En effet malgré un constat amer du contexte social actuel, Haroun ne se considère pas comme vaincu. Au contraire. Ce solo en est la preuve, sorti sur son propre label "Front Kick". Au fil des ans, le emcee de Barbes a compris qu'on n'est jamais mieux servi que par soi-même, et que c'est parfois bandant d'être indépendant ; voire même que c'est peut être la seule solution pour pouvoir sortir un disque dont il n'aurait pas à rougir dans le futur.
"J'ai commencé ma promo dans les couloirs du bahut, c'est maigre, mais c'est pas pour que ça finisse dans les poches de Pascal Nègre". Le message est clair : ce disque n'est pas fait pour aller dans le sens du vent. Par essence, le rap d'Haroun est bel et bien fait pour évoluer en marge.
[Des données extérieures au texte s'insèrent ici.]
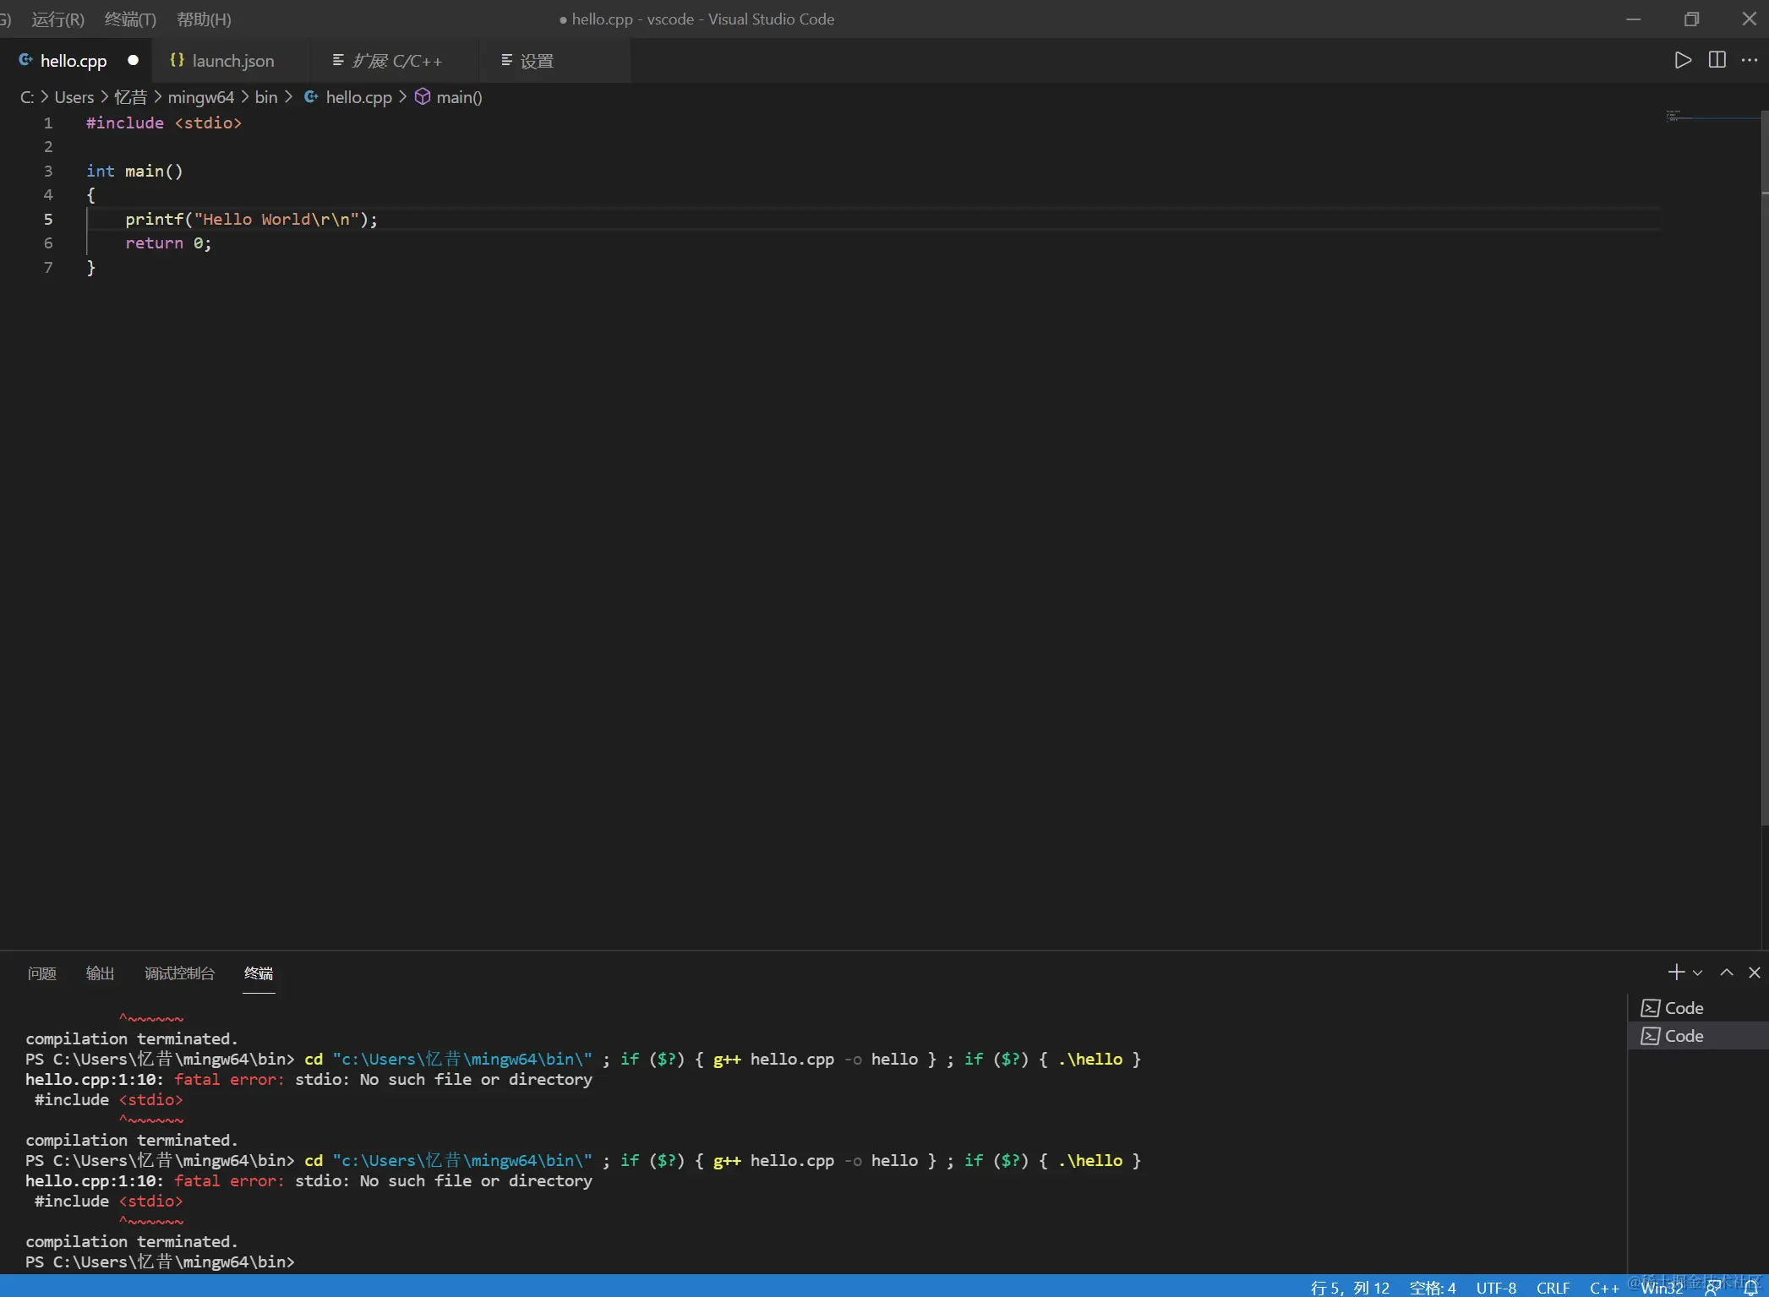This screenshot has height=1297, width=1769.
Task: Toggle the indentation setting 空格: 4
Action: click(1432, 1288)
Les différentes métaphores entre sa musique et sa femme sont là pour le prouver ; tel un amant fougueux, il promet fidélité et honnêteté à sa dulcinée ainsi qu'aux témoins de leur union. Ce qu'on peut dire en tout cas, c'est que ce treize titres tient ses promesses d'amour : les productions sont bonnes, et le rap à la hauteur de nos attentes. Haroun maîtrise aussi bien sa MPC que sa plume. Sa voix et sa diction claire font le reste, appuyant inlassablement tous ses dires pour que l'écriture coule de façon fluide. On se surprendrait presque à entendre le fantôme d'un Fabe lors de certains passages... Si Befa n'est bien entendu absent de ce solo, sa touche est encore présente et Haroun semble assumer parfaitement cet héritage, comme le prouve au hasard 'Voyous'.
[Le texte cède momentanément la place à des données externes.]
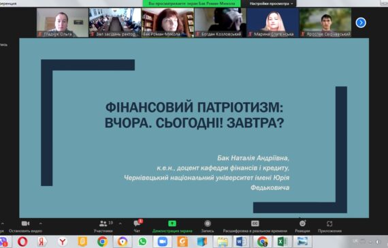This screenshot has width=388, height=248.
Task: Open Opera browser from taskbar
Action: pos(22,242)
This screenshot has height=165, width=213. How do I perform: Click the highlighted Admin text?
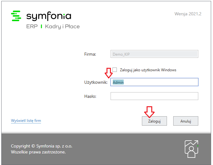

Les autres membres de la Scred Connexion ne sont pas en reste, mais c'est clairement Mourad (le plus discret d'entre eux) qui tire son épingle du jeu, principalement en raison de la production sur mesure d'Haroun qui lui est proposé sur 'Les Routes de l'Oseille'. Cela n'empêche pas Koma et Mokless de sortir de bonnes phases qui font mouche sur le titre 'Ça Part En Couille' :
"On m'a dit dans la vie tous les gens se valent, le rêve est permis, moi j'mise mon RMI sur un cheval". Malgré ces bons mots, le morceau demeure néanmoins l'un des passages les moins inspirés du disque.
Ajoutons à ce léger bémol les deux interludes DJing de Cutee B et R-Ash qui n'apportent rien de fondamental au projet. Cependant les qualités de scratcheur de R-Ash font de 'Scratch Fury' une offrande explosive et sans doute l'un des meilleurs morceaux scratchés gravé sur sillon par un DJ français. Quand on sait l'intérêt que porte notre chroniqueur aux DJ's, cela ne fait aucun doute que ce titre de R-Ash a été une motivation de plus à l'écriture de cette chronique.
Les raisons ayant motivé la rédaction de ces quelques paragraphes sont donc multiples mais c'est avant tout, et tout simplement, parce que ce disque est bon qu'il se retrouve dans nos pages. Avec "Au Front", Haroun signe en effet un album solide qui prouve que, même en 2007, acheter un disque de la Scred Connexion demeure une bonne affaire.